Os relatos costumam ser parecidos, a gente entra numa relação a dois achando que assim vai se sentir menos só e mais segure emocionalmente, mas quando vive descobre que ainda assim sente insegurança, incompetência e instabilidade porque a monogamia responsabiliza a parceria pela garantia de tudo isso. Aí abre a relação, com o contrato de ter liberdade para transar com outras pessoas, mas não se apaixonar por ninguém, manter a exclusividade afetiva e ainda joga mais umas regrinhas nessa poção mágica. O resultado costuma ser um grande desastre onde todos aqueles sentimentos ruins não só se mantém como muitas vezes se potencializam.

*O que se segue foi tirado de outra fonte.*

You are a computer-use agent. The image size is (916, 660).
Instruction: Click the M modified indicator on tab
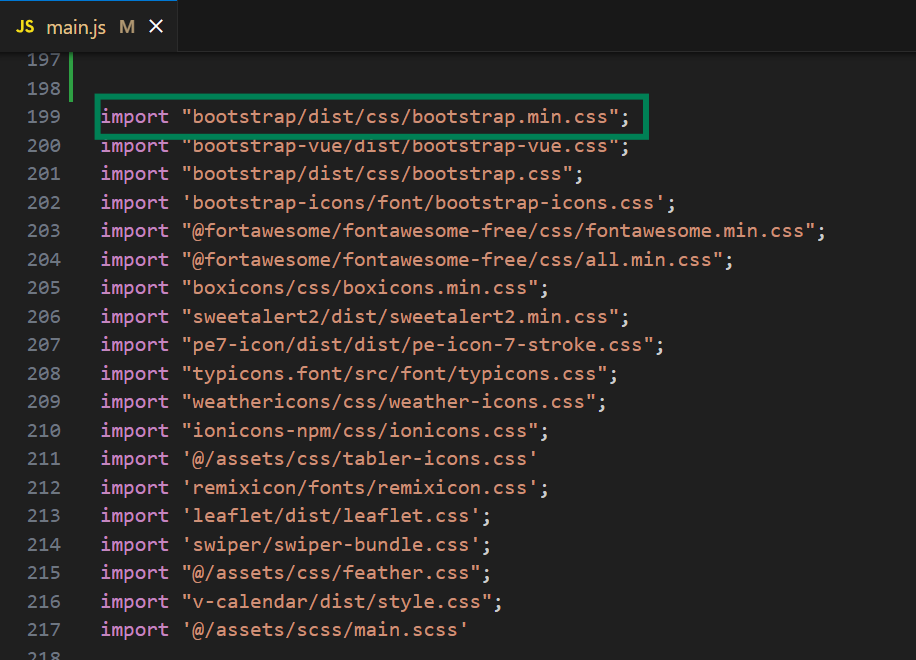(127, 27)
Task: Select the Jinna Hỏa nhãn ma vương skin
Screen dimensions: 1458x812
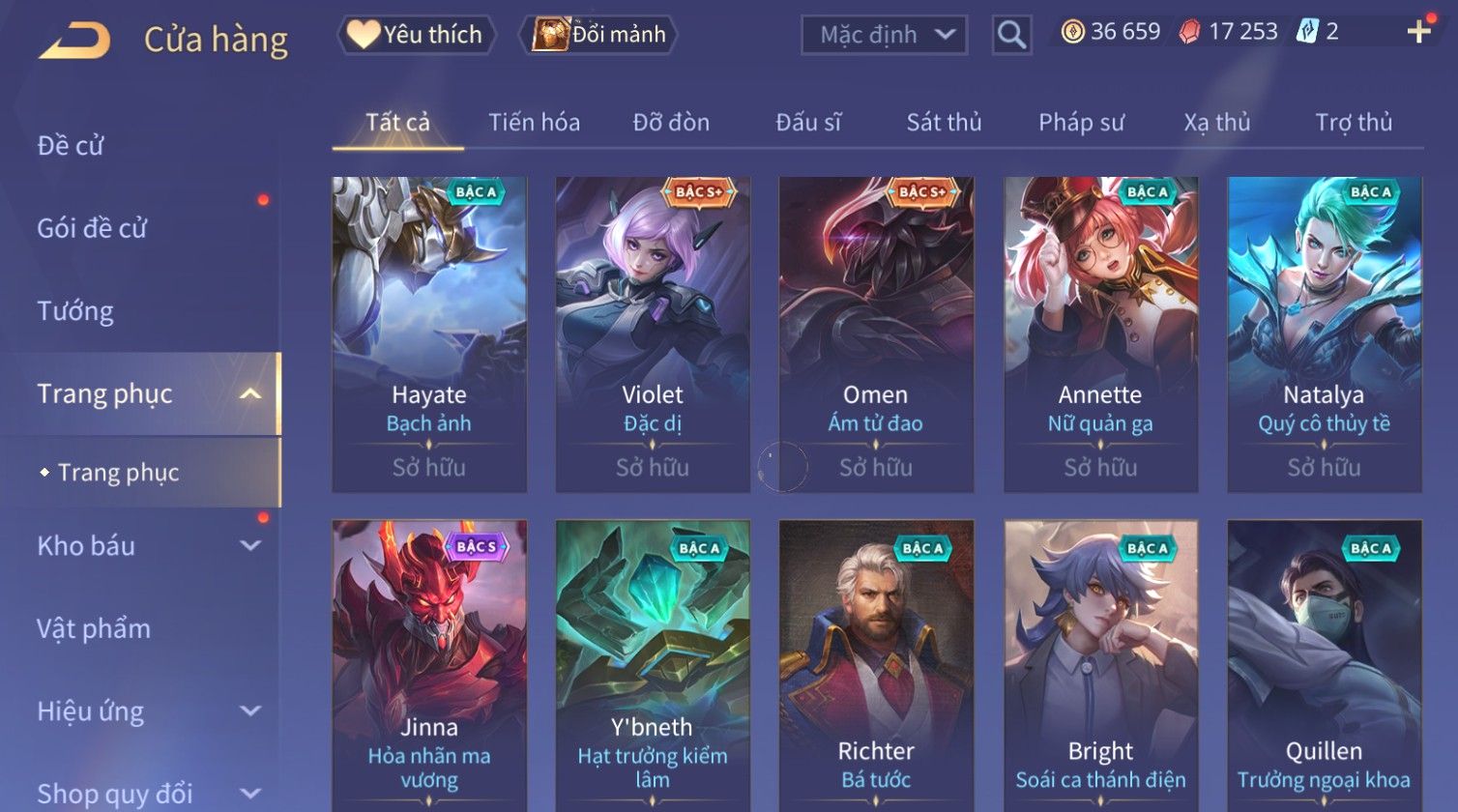Action: click(x=429, y=665)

Mas calma, eu ainda não estou dizendo que abrir a relação é uma cilada.
Vem comigo:
Que história é essa de querer abrir o relacionamento sem nem saber o que é isso exatamente? As pessoas já não são bem sucedidas em seus relacionamentos e estão buscando maneiras de resolver isso. A cada dia mais e mais a gente escuta o burburinho dos novos modos de amar. É crescente o posicionamento e a defesa dos modelos não-monogâmicos como uma alternativa de transformação em oposição à monogamia e sua possível obsolescência.

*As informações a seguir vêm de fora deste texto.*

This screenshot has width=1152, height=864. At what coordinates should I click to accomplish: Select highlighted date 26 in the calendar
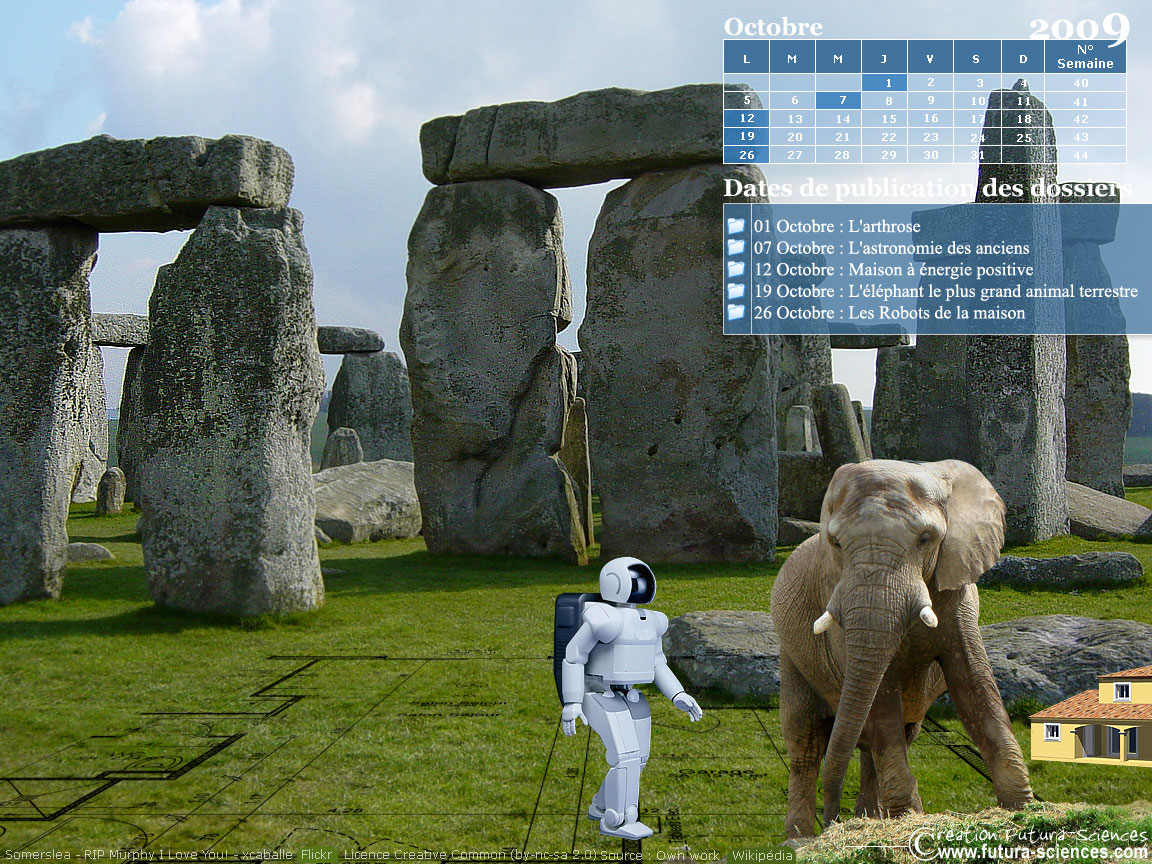tap(746, 155)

Percebo também um forte movimento da noção de evolução como um processo histórico. A visão de que o desenrolar natural da história culmina em um estado superior e mais desenvolvido, ao passo que viver relações monogâmicas se tornará cada vez mais retrógrado e pouco evoluído, e inclusive, com uma carga de responsabilidade de cada indivíduo se emancipar dos equívocos do passado.
Quem vive e observa o mundo bem sabe que o caminhar da História na maioria das vezes não é linear, mas de maneira descontínua e fragmentada, constitui o agora nas instabilidades, na diversidade, na multiplicidade e em variadas direções e facetas. Me parece prudente ter cuidado, no entanto, para que essa tentativa de romper com uma moralidade não caia numa lógica simplista e novamente moralizante.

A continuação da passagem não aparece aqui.